Partial characterization of a circulating tolerogenic moiety which, after a feed of ovalbumin, suppresses delayed-type hypersensitivity in recipient mice.

Serum collected 60 min after feeding ovalbumin (OVA) to BALB/c mice transfers specific tolerance to naive recipients via an unknown mechanism. We have now identified a large fragment of the OVA molecule as the putative active moiety. Specific absorption of immunoreactive OVA from tolerogenic serum by immunoaffinity chromatography removed the tolerogenic activity; following elution of the bound OVA and subsequent injection into naive recipients it was possible to demonstrate tolerogenic activity equivalent to that seen with unmanipulated serum.

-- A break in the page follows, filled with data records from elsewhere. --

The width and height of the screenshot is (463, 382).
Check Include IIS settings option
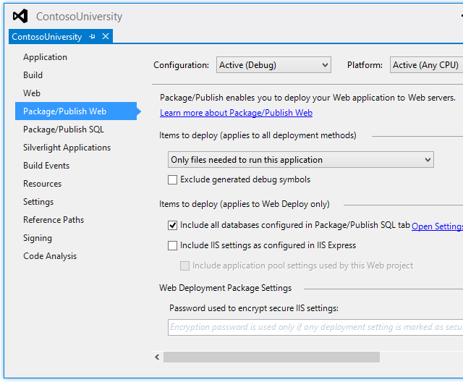click(x=172, y=245)
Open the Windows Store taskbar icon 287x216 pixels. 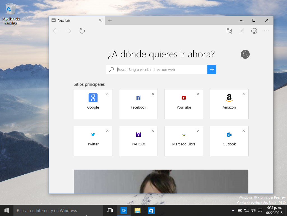pos(151,210)
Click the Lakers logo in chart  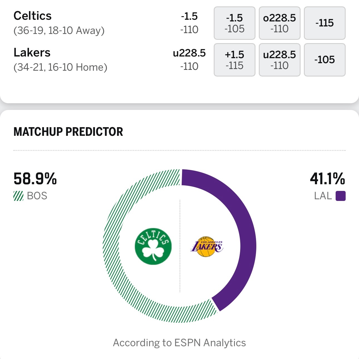207,247
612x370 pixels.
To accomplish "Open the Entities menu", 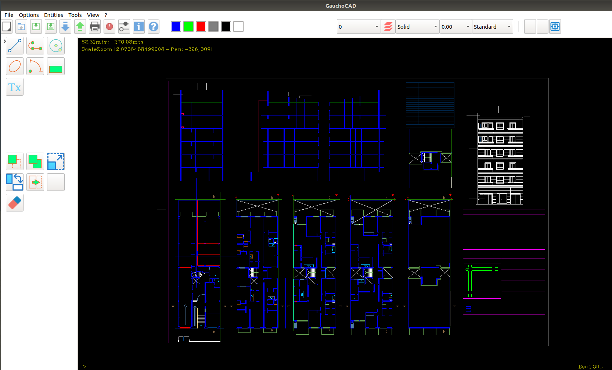I will [x=53, y=15].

Passage of OVA tolerogenic serum through a bovine serum albumin (BSA)-specific affinity column had no effect on in vivo OVA tolerogenic activity. Sodium dodecyl sulphate-polyacrylamide gel electrophoresis (SDS-PAGE) and immunoblotting using anti-OVA antibodies demonstrated the presence of two bands with apparent molecular weights (MW) of 21,000 and 24,000 in the OVA-related material absorbed from the tolerogenic serum. The 24,000 MW moiety was also visualized by silver staining. These moieties are putative candidate tolerogens as they were absent from normal BALB/c mouse serum analysed 5 min after feeding OVA and from severe combined immunodeficiency (SCID) mouse serum--without tolerising activity--analysed 60 min after a similar feed.